--- START ---

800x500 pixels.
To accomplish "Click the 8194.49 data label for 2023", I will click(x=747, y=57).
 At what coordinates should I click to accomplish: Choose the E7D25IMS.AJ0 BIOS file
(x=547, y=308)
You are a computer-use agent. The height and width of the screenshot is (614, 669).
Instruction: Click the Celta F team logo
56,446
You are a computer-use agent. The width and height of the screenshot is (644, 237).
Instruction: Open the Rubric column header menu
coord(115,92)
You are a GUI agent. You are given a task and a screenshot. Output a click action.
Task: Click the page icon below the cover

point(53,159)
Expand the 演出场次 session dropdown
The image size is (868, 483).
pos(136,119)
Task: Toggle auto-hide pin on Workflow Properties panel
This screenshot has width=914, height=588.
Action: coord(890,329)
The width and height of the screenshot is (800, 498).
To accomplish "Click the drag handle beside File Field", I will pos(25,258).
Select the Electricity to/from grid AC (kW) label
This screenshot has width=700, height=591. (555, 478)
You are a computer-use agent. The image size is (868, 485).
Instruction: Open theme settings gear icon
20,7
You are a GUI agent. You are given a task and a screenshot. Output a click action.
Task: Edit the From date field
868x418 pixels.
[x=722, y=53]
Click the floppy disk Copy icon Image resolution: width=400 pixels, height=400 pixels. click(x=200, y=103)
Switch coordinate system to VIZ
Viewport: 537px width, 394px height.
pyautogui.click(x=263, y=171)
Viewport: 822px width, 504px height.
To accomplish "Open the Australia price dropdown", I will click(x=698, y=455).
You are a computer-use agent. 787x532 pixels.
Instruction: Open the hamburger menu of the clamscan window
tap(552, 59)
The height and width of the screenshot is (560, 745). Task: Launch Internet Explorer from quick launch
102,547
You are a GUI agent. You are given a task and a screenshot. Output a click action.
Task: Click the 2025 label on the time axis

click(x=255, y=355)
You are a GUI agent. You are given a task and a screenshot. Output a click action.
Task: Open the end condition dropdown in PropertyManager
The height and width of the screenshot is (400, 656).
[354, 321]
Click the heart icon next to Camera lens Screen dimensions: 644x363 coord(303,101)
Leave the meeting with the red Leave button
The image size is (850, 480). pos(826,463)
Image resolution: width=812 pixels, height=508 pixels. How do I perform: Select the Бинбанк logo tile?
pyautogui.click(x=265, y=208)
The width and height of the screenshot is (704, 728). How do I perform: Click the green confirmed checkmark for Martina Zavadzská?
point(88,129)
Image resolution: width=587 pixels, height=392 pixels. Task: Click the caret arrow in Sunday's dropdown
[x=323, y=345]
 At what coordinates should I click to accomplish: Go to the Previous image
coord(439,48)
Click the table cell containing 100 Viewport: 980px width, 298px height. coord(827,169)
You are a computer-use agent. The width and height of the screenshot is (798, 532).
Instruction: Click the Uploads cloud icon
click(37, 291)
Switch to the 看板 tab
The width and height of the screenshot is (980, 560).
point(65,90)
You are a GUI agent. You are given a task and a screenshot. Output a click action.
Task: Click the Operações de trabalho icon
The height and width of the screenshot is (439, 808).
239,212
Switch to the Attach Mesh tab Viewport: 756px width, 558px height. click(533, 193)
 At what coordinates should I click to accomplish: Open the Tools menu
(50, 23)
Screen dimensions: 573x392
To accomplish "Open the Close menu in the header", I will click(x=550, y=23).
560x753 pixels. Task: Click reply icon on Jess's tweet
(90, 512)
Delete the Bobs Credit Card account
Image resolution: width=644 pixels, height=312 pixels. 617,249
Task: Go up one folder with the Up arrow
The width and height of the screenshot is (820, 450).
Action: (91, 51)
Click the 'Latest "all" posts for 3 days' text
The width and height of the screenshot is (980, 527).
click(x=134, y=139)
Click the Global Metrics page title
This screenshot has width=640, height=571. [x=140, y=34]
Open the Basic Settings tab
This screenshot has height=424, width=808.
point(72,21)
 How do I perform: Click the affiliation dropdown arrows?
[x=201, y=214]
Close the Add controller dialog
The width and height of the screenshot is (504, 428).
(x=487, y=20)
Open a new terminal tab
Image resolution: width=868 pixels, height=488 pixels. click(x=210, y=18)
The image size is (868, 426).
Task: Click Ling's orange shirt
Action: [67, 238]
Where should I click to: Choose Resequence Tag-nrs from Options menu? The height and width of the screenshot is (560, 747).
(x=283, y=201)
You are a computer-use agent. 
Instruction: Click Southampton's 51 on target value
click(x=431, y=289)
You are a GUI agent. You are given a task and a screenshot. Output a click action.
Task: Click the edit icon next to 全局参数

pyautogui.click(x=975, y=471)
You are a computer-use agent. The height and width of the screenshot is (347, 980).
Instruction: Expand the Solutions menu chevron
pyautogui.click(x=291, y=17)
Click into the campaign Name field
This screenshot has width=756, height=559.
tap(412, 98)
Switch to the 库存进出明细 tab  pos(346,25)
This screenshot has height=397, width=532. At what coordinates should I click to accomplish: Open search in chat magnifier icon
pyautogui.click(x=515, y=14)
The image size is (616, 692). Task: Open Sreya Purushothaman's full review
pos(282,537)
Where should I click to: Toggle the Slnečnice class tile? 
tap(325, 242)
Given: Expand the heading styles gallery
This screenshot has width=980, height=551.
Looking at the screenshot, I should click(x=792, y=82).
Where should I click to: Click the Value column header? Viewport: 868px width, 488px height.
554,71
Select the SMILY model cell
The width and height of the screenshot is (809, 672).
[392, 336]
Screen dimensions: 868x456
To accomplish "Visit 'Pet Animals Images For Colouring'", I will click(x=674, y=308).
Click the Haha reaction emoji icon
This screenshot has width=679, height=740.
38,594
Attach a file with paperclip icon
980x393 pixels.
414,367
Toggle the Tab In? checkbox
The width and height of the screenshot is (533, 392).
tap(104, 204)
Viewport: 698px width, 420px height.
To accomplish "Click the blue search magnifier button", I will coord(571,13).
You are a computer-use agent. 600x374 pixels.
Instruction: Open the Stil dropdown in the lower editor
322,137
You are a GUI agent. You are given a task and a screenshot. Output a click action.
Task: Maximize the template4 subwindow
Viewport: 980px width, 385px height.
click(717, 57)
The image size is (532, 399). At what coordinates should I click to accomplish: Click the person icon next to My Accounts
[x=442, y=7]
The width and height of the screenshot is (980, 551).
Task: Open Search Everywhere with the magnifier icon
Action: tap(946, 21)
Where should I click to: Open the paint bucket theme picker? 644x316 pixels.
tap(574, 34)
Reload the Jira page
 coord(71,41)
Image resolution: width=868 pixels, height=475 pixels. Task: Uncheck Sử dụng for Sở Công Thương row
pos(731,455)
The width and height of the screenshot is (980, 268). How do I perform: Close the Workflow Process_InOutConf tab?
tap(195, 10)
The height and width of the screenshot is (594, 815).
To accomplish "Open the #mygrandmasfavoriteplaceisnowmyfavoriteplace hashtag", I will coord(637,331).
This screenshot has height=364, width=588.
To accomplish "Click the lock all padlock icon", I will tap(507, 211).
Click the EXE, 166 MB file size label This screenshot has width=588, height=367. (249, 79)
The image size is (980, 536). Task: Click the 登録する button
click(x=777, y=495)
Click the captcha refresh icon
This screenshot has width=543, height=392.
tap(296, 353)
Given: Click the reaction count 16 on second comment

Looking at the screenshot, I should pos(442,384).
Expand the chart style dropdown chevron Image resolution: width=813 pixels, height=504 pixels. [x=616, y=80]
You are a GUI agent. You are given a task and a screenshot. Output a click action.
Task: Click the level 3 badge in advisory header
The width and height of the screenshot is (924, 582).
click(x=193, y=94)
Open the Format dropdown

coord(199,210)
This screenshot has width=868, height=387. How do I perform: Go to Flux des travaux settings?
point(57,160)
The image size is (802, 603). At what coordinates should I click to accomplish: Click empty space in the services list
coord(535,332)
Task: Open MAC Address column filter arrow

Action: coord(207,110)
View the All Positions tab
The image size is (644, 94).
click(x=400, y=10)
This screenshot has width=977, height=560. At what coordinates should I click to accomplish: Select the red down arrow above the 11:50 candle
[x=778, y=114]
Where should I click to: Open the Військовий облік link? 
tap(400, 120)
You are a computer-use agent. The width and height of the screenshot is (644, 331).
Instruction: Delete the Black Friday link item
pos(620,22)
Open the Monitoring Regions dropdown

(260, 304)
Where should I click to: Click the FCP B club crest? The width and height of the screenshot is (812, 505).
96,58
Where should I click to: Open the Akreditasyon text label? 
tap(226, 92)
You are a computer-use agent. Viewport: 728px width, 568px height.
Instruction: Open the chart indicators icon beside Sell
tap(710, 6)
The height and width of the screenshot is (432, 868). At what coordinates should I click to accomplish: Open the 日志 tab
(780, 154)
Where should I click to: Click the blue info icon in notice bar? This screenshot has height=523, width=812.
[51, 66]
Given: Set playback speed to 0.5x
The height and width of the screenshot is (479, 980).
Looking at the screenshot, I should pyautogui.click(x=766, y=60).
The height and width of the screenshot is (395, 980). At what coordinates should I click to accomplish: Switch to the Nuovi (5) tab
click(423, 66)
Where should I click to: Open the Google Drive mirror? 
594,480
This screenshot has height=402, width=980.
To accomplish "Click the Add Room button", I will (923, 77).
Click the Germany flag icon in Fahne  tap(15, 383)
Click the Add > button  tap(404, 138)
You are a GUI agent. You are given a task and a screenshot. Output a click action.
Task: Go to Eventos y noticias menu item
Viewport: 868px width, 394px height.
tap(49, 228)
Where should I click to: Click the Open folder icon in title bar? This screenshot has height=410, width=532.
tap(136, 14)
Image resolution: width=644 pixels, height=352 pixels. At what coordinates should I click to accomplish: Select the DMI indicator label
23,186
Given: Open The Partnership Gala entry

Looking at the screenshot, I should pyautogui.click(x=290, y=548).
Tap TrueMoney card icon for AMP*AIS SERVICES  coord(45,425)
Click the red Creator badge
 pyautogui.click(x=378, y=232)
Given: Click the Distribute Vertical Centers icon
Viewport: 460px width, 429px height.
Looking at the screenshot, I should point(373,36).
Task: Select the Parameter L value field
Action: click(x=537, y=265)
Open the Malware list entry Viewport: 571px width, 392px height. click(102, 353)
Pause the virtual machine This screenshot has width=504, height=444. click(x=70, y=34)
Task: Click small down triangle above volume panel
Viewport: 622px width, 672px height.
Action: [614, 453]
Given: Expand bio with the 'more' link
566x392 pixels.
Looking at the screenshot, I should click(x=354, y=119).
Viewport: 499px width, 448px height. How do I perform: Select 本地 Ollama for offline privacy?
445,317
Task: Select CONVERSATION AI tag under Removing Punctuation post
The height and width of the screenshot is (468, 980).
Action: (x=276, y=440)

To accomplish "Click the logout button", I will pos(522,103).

--- END ---

EXERCISE INSTRUCTIONS: Starting with the first line of the listing above and ending with the line that holds "You are a computer-use agent. The image", return those lines exactly as written, both included.

EXERCISE ANSWER:
800x500 pixels.
To accomplish "Click the 8194.49 data label for 2023", I will click(x=747, y=57).
 At what coordinates should I click to accomplish: Choose the E7D25IMS.AJ0 BIOS file
(x=547, y=308)
You are a computer-use agent. The height and width of the screenshot is (614, 669).
Instruction: Click the Celta F team logo
56,446
You are a computer-use agent. The width and height of the screenshot is (644, 237).
Instruction: Open the Rubric column header menu
coord(115,92)
You are a GUI agent. You are given a task and a screenshot. Output a click action.
Task: Click the page icon below the cover

point(53,159)
Expand the 演出场次 session dropdown
The image size is (868, 483).
pos(136,119)
Task: Toggle auto-hide pin on Workflow Properties panel
This screenshot has width=914, height=588.
Action: coord(890,329)
The width and height of the screenshot is (800, 498).
To accomplish "Click the drag handle beside File Field", I will pos(25,258).
Select the Electricity to/from grid AC (kW) label
This screenshot has width=700, height=591. (555, 478)
You are a computer-use agent. The image size is (868, 485).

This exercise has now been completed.